Jury will be allowed to tour site of Parkland mass shooting, judge rules

FORT LAUDERDALE, Fla. — Jurors at the upcoming trial of the Marjory Stoneman Douglas High School mass shooter still will get a chance to visit the scene of the crime, even though the killer’s guilt is no longer in question, Broward Circuit Judge Elizabeth Scherer has ruled.

Lawyers defending confessed killer Nikolas Cruz, who pleaded guilty last October to 17 counts of murder and 17 counts of attempted murder in the Feb. 14, 2018 mass shooting, had argued that the site visit was no longer necessary and would only inflame the passions of the jury, which will be tasked with recommending whether Cruz is sentenced to life in prison or death by lethal injection.

Scherer had originally approved a site visit as part of the first phase of the trial, which was rendered moot when Cruz pleaded guilty.

The crime scene was the 1200 building of the Stoneman Douglas campus in Parkland, commonly called the freshman building, which Cruz calmly walked into shortly before dismissal on Valentine’s Day, assembled his AR-15 style rifle, and opened fire on the unsuspecting, terrified student body.

Prosecutors argued that the site visit is necessary to convey aspects of the crime that need to be proved beyond a reasonable doubt in order to justify a death sentence. Those aspects include whether the crime was “heinous, atrocious and cruel” and whether it was committed in a “cold and calculated” manner.

Defense lawyers argued those elements can be inferred from other evidence in the case, including crime scene photographs and surveillance video that shows Cruz committing the murders.
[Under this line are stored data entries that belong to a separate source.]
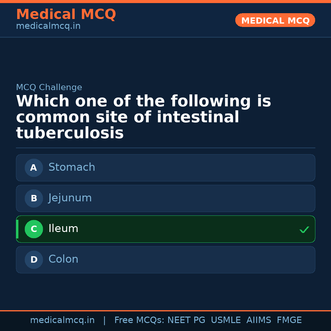Click the question text about intestinal tuberculosis
The image size is (331, 331).
tap(143, 117)
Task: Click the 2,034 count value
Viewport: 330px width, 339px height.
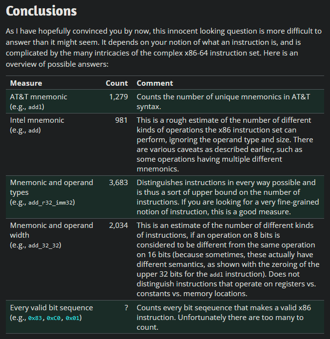Action: 118,226
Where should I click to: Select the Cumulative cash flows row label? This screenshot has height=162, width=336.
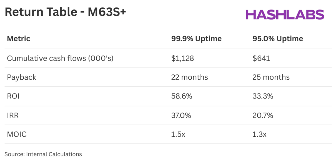[x=60, y=59]
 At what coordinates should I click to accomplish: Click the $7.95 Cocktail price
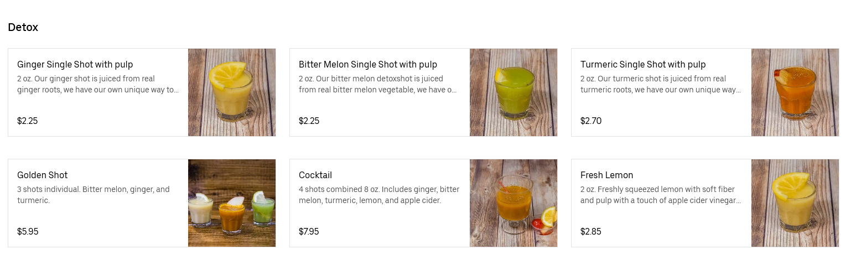pos(309,232)
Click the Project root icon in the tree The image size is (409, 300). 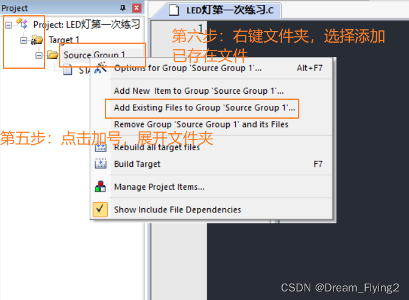pyautogui.click(x=22, y=24)
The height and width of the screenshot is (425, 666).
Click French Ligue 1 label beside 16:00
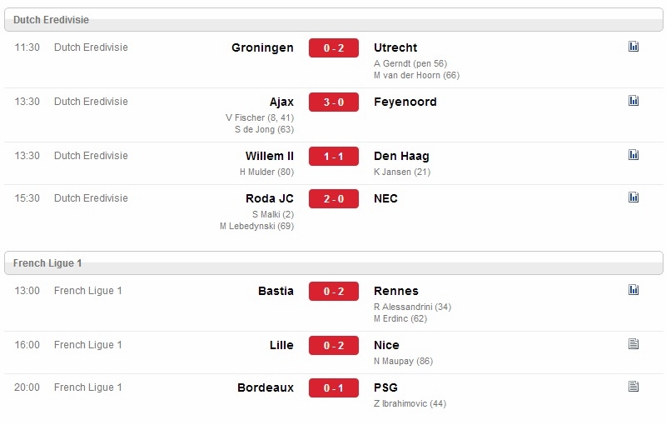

“A jury view of the crime scene remains useful and proper,” Scherer wrote in a ruling dated last Thursday.

As a concession to the guilty pleas, prosecutors withdrew a request to have the jury follow the path Cruz took after he left the building and headed to a nearby Walmart and a fast-food restaurant.

The building has not been used since the shooting, and it has been replaced, but the school district cannot demolish the old building until prosecutors no longer need it to preserve the evidence for trial.

The process of jury selection in the mass shooting case got underway Monday morning and is expected to last two months.